● **Instruction**:
Copy every one of the records below, swapping "Select" for "Choose" and keeping everything else as it is. Leave the pictures out of your answer.

start Data entries

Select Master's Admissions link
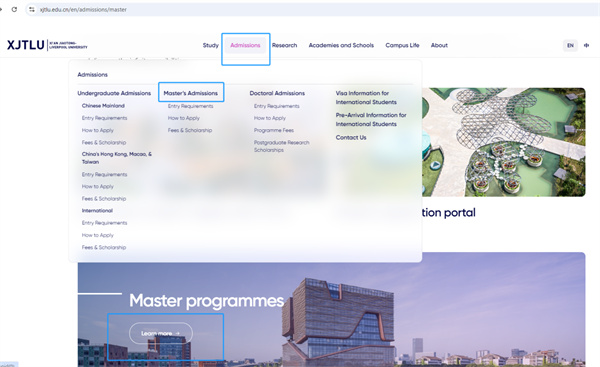This screenshot has height=367, width=600. coord(191,93)
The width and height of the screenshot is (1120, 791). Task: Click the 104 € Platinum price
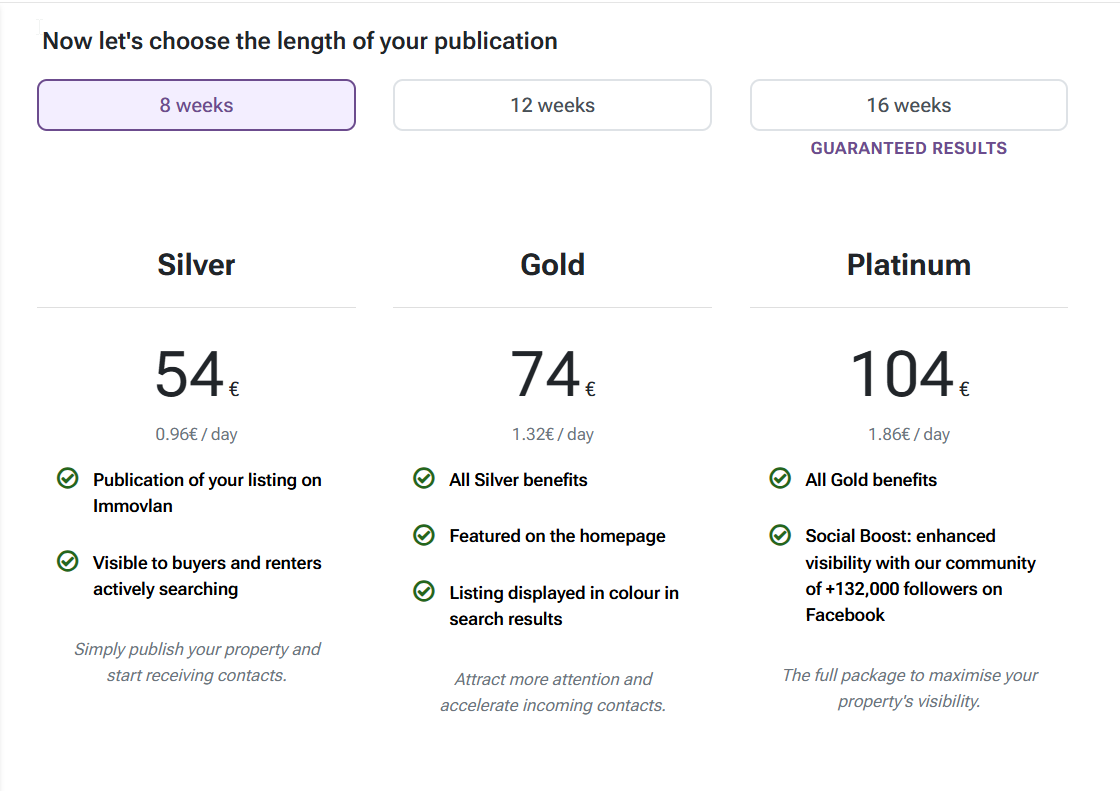pos(910,374)
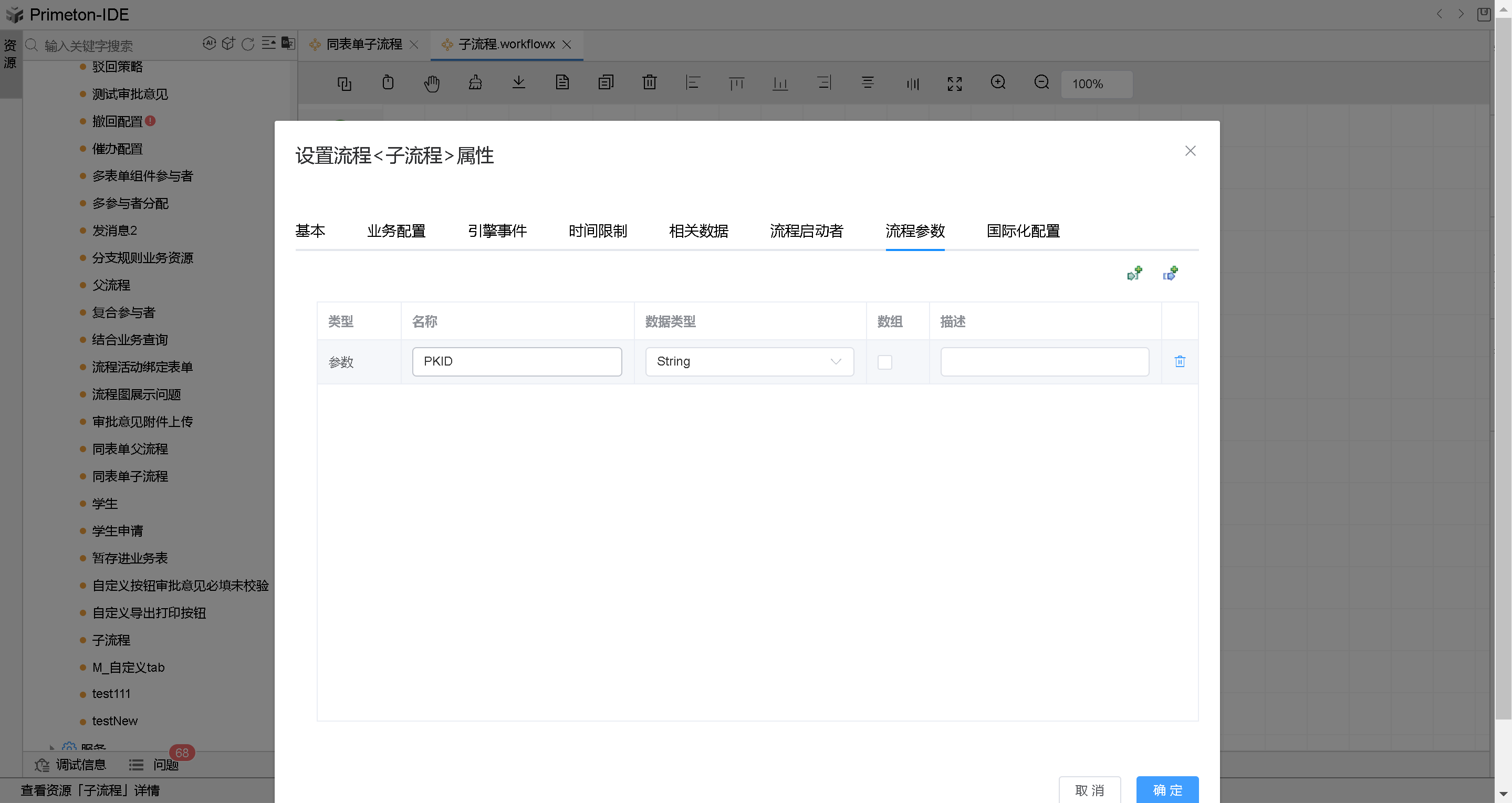The height and width of the screenshot is (803, 1512).
Task: Open the String data type dropdown
Action: click(x=749, y=361)
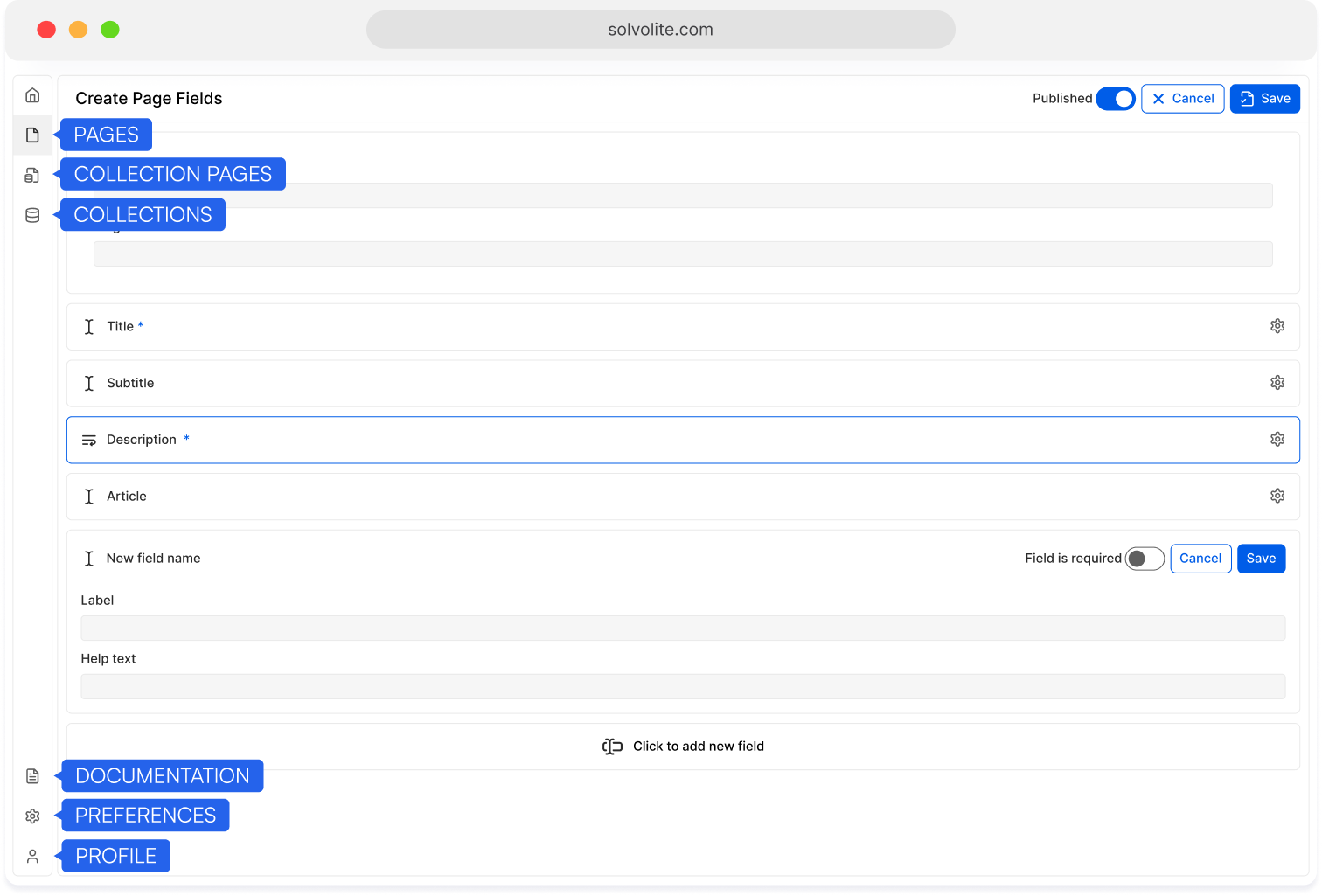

end Data entries

● **Answer to the exercise**:
Choose Master's Admissions link
This screenshot has height=367, width=600. coord(191,93)
The width and height of the screenshot is (1120, 791). Task: Click the 104 € Platinum price
pos(910,374)
The height and width of the screenshot is (803, 1512).
Task: Open the String data type dropdown
Action: click(x=749, y=361)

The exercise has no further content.